### Your instructions:
Below are records; count how many of their lines contain the string "Cancel", and give only that number.

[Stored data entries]
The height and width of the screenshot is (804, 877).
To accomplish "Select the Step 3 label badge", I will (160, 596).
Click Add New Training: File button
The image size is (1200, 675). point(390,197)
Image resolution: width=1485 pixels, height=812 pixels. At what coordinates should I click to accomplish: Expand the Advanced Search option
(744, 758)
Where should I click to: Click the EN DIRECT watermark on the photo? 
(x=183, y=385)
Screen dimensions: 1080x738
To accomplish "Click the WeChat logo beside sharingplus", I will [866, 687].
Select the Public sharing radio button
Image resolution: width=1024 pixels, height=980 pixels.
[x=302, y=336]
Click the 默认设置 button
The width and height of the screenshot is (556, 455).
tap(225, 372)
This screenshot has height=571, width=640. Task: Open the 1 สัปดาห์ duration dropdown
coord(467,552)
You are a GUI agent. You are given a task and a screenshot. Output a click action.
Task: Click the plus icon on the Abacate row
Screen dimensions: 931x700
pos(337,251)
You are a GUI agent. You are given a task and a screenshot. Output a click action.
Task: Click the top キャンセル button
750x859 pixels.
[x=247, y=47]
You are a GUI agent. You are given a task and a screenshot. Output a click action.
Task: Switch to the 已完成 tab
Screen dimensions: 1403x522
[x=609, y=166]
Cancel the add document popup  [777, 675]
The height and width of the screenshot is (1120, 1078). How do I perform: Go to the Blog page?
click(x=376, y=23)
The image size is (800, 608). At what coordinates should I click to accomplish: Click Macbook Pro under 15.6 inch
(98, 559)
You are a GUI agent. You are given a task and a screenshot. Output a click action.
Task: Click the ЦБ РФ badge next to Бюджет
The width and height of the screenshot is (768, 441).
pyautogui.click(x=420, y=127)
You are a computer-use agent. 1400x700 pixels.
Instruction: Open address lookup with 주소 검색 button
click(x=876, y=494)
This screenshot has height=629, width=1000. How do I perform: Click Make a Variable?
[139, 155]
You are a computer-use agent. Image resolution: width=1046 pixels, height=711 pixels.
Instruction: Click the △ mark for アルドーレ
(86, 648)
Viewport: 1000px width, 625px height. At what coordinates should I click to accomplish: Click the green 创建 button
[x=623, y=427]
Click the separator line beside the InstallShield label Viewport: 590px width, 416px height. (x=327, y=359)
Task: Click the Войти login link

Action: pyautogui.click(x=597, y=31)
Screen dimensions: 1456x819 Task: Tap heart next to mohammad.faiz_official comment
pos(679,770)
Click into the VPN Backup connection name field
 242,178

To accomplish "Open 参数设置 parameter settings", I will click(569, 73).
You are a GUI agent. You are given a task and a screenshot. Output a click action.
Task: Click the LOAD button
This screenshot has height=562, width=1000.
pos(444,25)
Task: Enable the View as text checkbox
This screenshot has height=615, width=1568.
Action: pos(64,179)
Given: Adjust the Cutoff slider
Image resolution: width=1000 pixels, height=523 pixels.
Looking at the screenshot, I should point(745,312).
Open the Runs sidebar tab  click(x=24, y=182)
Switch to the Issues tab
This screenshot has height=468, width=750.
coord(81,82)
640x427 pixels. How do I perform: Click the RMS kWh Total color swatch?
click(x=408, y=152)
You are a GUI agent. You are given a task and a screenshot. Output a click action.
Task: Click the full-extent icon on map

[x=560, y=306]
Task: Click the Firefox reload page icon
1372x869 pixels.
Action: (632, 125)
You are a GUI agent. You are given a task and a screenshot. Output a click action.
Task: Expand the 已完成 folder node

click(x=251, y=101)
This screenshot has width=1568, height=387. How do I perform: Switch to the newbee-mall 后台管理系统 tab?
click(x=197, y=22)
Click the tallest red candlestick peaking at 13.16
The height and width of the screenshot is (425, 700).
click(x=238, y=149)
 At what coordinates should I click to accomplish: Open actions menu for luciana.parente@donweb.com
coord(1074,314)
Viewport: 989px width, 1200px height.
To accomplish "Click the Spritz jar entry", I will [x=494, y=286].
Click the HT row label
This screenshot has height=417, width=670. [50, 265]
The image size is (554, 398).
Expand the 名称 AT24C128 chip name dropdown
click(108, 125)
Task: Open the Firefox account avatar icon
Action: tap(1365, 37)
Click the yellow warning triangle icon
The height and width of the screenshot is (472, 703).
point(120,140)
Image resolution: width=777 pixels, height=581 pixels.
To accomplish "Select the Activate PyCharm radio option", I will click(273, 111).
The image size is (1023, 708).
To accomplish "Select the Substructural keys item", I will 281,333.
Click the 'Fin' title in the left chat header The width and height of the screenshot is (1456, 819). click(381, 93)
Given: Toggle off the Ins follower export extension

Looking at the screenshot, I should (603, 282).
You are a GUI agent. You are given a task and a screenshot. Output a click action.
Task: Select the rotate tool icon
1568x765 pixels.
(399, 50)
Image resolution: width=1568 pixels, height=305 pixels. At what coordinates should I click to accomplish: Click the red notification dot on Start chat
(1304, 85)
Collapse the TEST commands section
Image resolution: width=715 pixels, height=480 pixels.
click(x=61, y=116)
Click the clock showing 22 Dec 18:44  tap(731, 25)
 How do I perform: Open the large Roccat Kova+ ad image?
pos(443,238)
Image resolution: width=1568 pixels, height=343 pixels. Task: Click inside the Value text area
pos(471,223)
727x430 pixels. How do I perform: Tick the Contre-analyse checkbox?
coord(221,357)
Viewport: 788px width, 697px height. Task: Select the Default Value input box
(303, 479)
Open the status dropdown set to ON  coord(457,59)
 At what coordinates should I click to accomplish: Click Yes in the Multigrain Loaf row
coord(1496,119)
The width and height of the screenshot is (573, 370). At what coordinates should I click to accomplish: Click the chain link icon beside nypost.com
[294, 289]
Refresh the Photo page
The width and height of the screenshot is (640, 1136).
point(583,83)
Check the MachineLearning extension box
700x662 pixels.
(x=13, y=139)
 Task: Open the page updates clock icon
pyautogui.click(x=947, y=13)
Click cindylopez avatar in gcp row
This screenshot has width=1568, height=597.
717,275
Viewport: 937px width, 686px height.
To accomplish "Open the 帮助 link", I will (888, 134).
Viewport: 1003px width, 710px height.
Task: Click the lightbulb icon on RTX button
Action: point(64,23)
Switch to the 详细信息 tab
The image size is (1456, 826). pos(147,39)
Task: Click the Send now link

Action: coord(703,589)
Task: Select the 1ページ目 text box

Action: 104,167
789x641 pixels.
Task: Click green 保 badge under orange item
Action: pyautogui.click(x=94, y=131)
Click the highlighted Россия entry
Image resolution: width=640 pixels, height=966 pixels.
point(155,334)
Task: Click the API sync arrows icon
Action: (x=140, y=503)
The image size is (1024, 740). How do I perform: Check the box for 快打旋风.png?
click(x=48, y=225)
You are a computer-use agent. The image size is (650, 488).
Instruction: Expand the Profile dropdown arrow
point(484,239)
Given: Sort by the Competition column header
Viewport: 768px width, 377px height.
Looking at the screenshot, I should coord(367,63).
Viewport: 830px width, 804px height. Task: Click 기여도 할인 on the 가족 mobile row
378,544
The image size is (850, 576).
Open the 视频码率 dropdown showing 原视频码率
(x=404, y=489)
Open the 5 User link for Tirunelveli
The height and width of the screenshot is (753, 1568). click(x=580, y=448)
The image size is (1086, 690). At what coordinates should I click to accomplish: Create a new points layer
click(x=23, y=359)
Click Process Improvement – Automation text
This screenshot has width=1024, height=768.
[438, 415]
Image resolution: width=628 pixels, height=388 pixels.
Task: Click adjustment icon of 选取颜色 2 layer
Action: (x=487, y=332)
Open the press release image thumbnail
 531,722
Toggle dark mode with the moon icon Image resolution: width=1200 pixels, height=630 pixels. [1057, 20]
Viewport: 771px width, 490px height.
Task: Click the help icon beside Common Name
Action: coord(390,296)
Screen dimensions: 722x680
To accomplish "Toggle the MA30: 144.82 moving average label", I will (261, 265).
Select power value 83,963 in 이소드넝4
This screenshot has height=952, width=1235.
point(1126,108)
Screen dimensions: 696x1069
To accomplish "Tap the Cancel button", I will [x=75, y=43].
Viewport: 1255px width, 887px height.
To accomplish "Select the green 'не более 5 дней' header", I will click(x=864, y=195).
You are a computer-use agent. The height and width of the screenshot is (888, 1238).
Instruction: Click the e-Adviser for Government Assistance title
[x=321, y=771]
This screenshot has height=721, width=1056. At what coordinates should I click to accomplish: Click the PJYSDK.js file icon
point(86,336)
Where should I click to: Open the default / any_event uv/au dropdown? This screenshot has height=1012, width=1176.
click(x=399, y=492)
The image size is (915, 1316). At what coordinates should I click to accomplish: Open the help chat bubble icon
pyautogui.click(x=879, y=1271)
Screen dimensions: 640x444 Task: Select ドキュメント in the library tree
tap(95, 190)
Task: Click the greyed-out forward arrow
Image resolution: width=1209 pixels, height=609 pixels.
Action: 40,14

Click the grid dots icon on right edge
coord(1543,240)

### Answer section:
2